EXERCISE TASK →
Reproduce the stretch of the material from its first line through the line containing "pyautogui.click(x=45, y=377)", changing nothing.

PROVIDED DATA →
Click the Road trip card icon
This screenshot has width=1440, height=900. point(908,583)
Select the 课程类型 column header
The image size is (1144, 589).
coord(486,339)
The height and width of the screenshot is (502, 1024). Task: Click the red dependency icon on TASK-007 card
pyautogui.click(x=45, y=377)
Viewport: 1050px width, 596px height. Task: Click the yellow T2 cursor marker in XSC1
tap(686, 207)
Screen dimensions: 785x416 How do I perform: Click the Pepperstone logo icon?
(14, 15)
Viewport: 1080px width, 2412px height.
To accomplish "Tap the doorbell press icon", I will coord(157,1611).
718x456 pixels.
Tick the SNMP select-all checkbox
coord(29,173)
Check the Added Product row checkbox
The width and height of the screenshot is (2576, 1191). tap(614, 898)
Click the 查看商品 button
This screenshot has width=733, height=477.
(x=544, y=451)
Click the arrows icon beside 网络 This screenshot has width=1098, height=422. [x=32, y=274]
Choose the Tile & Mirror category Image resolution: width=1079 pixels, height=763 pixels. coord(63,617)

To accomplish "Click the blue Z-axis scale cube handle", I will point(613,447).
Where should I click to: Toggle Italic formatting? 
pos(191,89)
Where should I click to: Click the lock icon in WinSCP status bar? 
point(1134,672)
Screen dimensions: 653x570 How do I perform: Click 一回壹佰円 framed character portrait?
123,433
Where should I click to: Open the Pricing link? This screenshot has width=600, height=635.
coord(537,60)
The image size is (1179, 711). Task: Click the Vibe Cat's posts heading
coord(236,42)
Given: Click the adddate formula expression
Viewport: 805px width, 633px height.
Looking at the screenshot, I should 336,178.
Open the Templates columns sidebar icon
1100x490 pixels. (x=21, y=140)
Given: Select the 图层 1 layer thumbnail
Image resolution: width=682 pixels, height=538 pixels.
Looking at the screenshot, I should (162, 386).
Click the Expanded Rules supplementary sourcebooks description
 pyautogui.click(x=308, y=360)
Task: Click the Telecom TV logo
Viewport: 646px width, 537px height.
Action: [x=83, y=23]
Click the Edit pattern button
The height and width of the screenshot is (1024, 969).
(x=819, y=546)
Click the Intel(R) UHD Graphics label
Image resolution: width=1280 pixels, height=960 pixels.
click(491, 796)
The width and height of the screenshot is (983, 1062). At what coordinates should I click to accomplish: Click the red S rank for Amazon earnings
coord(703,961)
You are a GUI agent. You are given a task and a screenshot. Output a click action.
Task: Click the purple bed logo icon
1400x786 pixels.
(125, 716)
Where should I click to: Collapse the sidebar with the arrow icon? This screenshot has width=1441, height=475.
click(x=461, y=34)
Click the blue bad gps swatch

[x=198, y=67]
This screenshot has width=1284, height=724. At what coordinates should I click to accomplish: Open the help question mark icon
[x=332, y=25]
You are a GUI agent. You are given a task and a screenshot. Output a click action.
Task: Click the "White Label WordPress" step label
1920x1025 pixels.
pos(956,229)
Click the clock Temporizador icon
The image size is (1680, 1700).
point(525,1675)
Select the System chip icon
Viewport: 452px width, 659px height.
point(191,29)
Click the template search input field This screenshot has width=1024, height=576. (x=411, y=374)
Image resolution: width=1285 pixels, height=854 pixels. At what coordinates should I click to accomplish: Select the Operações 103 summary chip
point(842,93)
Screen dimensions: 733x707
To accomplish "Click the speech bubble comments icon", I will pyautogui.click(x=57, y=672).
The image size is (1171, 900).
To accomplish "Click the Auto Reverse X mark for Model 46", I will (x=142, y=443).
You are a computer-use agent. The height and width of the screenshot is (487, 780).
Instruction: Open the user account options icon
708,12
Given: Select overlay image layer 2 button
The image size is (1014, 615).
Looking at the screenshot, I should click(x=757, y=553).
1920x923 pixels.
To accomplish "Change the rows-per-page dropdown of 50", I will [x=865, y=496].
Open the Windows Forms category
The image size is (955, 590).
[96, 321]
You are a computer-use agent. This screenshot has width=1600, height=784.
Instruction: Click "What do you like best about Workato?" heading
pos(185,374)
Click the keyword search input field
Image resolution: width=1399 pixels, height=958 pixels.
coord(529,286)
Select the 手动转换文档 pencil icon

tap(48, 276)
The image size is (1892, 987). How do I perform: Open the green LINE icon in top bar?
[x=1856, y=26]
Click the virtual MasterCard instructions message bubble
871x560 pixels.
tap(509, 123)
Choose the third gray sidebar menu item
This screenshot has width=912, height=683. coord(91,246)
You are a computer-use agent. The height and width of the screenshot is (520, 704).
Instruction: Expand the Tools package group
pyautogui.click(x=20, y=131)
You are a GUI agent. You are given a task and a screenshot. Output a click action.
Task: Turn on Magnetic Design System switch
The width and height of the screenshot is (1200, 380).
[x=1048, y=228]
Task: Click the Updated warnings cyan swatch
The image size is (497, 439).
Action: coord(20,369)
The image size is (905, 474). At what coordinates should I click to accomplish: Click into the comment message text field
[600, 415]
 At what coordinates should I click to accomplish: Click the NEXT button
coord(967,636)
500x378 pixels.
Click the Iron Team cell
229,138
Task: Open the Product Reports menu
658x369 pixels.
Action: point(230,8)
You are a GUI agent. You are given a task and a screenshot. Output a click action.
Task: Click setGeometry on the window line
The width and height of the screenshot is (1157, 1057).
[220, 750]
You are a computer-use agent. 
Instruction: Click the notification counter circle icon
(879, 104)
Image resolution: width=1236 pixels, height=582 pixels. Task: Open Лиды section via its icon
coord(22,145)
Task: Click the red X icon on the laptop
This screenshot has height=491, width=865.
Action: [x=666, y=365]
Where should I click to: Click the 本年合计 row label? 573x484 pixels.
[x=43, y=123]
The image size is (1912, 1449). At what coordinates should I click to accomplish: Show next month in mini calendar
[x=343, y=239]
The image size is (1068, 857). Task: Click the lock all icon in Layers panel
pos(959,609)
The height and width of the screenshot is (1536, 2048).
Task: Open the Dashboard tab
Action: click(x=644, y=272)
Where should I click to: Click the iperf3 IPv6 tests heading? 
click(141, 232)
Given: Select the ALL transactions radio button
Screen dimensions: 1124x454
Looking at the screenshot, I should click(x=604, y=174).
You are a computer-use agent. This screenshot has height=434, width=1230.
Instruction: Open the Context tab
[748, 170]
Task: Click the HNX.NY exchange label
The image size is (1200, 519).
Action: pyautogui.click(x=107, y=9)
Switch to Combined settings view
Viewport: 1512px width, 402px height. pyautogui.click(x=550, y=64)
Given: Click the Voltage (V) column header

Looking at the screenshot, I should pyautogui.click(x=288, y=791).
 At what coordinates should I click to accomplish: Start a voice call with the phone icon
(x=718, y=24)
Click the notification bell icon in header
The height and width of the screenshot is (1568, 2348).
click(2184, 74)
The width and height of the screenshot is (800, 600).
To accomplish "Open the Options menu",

OUTPUT FOR THIS TASK →
Click the Road trip card icon
This screenshot has width=1440, height=900. point(908,583)
Select the 课程类型 column header
The image size is (1144, 589).
coord(486,339)
The height and width of the screenshot is (502, 1024). Task: Click the red dependency icon on TASK-007 card
pyautogui.click(x=45, y=377)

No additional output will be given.